作業内容:
A. 読む文章によると、将来バージョンで対応が予定されているプラットフォームは何か。
B. 読む文章で、VOCALOID SDK for Unityの歌声合成エンジンが動作するとされているOSを、バージョンも含めてすべて挙げてください。

━━━ 読む文章

歌声ライブラリは「ユニティちゃん」のオリジナルボイス

 なお、「VOCALOID SDK for Unity」と「Unityランタイム版VOCALOID Library unity-chan!」は、制作されるコンテンツが「ユニティちゃんライセンス条項」に準拠すれば無償で利用できる。

 VOCALOID SDK for Unityには、Windows 7/8/10、Mac OS X 10.10/10.11、iOS 8.4/9.1 上で動作するマルチプラットフォーム対応の歌声合成エンジンを組み込んでいる。歌声合成エンジンは、様々なコンテンツで軽快に動作するよう最適化され、コンテンツ内での機敏なレスポンスとコンテンツの軽量化の両立を実現したという。将来バージョンではAndroidへの対応も予定している。

 歌声合成エンジンは、プラットフォームごとのネイティブプラグインとして提供。C#のインターフェイスを介して歌声合成エンジンを利用できる。

VOCALOID SDK for Unityの概要図

 歌声の合成は、歌詞やメロディー、調声パラメータ、シンガー(歌声音源)などから構成されるシーケンス情報をもとに行なう。シーケンス情報は、アプリケーション内で直接生成するほか、別途パソコンやiOSデバイス用のVOCALOIDで制作されたVSQ/VSQXデータを読み込んで利用することもできる。全てのシーケンス情報はプログラム上で操作/編集でき、歌声を使った様々な演出や表現ができるという。

歌詞やメロディーなどのシーケンス情報から歌声を合成、プログラム上で自由に編集できる

 歌声合成モードは「Playbackモード」と「Realtimeモード」の2つを用意。「Playbackモード」は、一定の先行時間(500ミリ秒+α)を設けた上で歌声の明瞭度や音質を優先して合成するモードで、ボーカルフレーズに豊かな表情や変化を与えて歌わせたい場合などに利用。「Realtimeモード」は、リアルタイム性を最優先して合成するモードで、歌声を利用したリズムゲームや楽器アプリケーションなどに適している。

━━━━━━
━━━ データ行

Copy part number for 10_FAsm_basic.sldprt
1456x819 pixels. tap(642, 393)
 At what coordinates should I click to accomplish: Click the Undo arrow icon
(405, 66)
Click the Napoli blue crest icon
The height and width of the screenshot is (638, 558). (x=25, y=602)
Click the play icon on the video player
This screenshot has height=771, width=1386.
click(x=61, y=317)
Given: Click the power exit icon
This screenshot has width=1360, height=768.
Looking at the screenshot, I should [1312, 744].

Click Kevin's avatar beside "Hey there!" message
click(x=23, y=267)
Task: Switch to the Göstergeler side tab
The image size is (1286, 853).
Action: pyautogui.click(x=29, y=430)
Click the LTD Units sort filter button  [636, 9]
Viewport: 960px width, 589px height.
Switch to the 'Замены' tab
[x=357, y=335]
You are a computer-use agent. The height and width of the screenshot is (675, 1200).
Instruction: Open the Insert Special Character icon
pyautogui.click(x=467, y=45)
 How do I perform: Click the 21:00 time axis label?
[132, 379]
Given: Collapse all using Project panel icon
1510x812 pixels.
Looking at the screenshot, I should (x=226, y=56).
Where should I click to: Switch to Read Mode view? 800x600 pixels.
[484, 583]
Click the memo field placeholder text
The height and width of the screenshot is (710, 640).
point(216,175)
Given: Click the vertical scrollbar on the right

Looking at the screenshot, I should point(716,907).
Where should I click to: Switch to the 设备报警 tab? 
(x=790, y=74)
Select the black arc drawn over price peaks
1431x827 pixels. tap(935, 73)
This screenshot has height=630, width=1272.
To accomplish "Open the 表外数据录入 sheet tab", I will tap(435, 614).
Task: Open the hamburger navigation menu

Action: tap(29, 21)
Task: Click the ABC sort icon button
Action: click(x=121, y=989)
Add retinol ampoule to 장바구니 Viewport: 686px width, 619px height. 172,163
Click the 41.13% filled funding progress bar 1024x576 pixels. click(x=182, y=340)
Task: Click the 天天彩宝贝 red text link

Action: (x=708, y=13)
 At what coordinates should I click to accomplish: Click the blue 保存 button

━━━━━━

期待する出力:
A. Android

B. Windows 7/8/10、Mac OS X 10.10/10.11、iOS 8.4/9.1